• [WORK REQUEST]: Report the number of lines below in which the word "will" occurs. Nothing else is needed.

Stored records
###

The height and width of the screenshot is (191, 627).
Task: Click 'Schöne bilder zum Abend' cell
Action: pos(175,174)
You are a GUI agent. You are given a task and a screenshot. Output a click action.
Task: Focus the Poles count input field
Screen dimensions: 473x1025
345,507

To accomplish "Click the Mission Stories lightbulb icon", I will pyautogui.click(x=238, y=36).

###

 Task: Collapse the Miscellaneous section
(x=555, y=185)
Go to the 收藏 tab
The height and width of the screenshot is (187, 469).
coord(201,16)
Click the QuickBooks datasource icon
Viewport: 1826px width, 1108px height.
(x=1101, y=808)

###

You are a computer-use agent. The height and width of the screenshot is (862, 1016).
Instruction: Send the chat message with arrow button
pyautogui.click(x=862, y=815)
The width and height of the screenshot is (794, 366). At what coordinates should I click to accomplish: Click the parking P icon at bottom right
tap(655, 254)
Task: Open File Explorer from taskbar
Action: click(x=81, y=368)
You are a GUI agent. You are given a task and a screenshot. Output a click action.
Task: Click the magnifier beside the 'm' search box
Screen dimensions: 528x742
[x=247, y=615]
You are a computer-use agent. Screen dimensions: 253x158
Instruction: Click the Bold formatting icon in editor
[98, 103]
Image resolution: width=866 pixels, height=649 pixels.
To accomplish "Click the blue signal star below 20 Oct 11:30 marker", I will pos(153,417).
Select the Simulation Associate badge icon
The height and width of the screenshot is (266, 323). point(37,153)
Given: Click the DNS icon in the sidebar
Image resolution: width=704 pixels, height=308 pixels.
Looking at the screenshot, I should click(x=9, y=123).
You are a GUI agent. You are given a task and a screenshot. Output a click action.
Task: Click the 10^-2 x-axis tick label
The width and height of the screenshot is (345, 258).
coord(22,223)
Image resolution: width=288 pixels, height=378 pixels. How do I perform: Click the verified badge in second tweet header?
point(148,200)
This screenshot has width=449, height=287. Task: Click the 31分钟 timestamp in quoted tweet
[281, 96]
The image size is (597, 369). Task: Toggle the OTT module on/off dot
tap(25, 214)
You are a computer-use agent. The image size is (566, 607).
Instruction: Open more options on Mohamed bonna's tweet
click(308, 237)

###

• [RESPONSE]: 2